Ring in the New Year
Art Historian Toni Greenbaum writes in Art Jewelry Forum, “With eclectic indulgence, Sitwell mixed fashions medieval to modern—her costume exuding drama, if not gentility. Gigantic jewels were protection against insecurity and complemented the gowns, robes, and headdresses festooning her statuesque frame. She combined all sorts of jewelry styles, with rings, arguably, her favored format.
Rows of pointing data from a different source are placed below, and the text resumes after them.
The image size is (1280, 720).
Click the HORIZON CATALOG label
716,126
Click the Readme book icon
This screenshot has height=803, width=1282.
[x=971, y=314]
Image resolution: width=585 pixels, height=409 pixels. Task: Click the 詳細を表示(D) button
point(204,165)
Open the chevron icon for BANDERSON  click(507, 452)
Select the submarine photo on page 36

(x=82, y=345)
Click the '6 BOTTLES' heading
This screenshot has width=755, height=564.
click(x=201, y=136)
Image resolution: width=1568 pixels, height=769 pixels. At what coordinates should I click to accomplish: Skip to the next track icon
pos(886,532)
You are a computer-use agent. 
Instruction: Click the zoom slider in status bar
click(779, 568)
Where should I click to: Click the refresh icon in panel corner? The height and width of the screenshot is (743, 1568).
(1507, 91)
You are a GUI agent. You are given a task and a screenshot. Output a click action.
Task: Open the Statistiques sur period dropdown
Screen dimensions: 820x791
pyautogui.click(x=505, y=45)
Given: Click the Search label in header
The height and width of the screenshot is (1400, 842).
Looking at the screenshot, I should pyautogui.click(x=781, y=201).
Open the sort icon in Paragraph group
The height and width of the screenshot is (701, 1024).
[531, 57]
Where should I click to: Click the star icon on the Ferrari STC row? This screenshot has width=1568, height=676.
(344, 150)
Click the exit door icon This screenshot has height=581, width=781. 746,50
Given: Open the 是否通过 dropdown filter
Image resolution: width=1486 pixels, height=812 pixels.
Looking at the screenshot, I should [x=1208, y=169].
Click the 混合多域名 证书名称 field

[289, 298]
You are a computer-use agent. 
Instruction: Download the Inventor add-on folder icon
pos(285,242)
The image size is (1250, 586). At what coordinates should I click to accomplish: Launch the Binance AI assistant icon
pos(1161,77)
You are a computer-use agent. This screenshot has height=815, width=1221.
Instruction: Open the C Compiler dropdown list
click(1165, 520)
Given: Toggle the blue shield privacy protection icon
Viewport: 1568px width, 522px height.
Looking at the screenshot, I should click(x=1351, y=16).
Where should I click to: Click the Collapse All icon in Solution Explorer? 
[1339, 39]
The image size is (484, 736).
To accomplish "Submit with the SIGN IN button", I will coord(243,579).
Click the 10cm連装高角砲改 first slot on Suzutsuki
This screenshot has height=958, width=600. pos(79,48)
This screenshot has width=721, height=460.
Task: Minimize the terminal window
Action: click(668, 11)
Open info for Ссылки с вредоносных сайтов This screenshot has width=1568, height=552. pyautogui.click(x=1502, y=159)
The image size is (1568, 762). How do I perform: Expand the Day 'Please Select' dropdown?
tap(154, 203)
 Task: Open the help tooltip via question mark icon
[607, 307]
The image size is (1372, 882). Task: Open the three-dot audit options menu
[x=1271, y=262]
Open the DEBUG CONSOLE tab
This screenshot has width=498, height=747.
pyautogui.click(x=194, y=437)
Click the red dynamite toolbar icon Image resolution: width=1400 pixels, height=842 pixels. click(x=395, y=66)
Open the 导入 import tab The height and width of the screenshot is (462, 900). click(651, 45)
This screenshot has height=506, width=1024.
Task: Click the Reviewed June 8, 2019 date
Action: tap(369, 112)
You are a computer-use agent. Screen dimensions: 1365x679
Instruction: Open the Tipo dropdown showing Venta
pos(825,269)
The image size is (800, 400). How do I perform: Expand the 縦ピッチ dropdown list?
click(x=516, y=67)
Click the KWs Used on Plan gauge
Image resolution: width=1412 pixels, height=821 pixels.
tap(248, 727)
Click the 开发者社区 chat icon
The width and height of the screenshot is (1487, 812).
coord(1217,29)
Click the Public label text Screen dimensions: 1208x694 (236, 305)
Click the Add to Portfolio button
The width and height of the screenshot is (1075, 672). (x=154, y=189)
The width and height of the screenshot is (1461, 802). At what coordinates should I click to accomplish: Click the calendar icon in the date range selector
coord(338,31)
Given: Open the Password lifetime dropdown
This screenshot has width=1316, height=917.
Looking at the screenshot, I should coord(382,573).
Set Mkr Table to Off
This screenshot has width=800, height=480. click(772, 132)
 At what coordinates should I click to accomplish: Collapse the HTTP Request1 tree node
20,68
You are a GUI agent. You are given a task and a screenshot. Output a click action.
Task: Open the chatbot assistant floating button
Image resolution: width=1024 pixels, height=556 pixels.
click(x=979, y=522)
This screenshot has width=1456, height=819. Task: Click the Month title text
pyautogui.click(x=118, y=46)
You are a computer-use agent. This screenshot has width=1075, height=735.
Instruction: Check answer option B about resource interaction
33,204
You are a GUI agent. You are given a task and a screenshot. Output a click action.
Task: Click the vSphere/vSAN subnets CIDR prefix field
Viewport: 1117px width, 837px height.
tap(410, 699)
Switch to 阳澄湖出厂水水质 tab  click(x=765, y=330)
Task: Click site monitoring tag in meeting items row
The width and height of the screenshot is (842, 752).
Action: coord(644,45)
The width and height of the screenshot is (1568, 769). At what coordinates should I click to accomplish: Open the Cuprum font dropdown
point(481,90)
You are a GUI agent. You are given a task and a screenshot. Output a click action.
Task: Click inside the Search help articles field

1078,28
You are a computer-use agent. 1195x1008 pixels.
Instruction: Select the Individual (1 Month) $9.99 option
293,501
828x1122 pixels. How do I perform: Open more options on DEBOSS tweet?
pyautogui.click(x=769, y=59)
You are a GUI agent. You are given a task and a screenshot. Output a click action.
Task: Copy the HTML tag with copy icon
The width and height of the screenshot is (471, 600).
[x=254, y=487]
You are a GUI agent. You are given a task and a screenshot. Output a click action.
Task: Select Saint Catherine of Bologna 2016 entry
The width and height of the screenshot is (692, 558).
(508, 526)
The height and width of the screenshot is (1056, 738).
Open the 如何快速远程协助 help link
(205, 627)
Believing her graceful, attenuated fingers to be her best characteristic, Sitwell stacked two rings—featuring monstrous aquamarines—on the fourth finger of each hand, titling them Wages of Sin.
“My hands are my face,” she wrote, “I feel undressed without my rings.”
Dame Edith Sitwell, whose rings now reside in the famed V&A Museum in London, insisted she was no eccentric: “It’s just that I am more alive than most people,” she is quoted as saying in a 1963 Life Magazine.
Born in 1887 she was a poet, critic and improbable fashion icon. Her clothing and jewelry spoke volumes about her life as a 20th century female poet and the courage involved in defying norms for the women of her time. A modernist pioneer and a glorious example of the outsider life well led, Sitwell’s individuality and the brilliance in her rhythmic poetry resonates in the fantastic photographs that Cecil Beaton (above) took of her.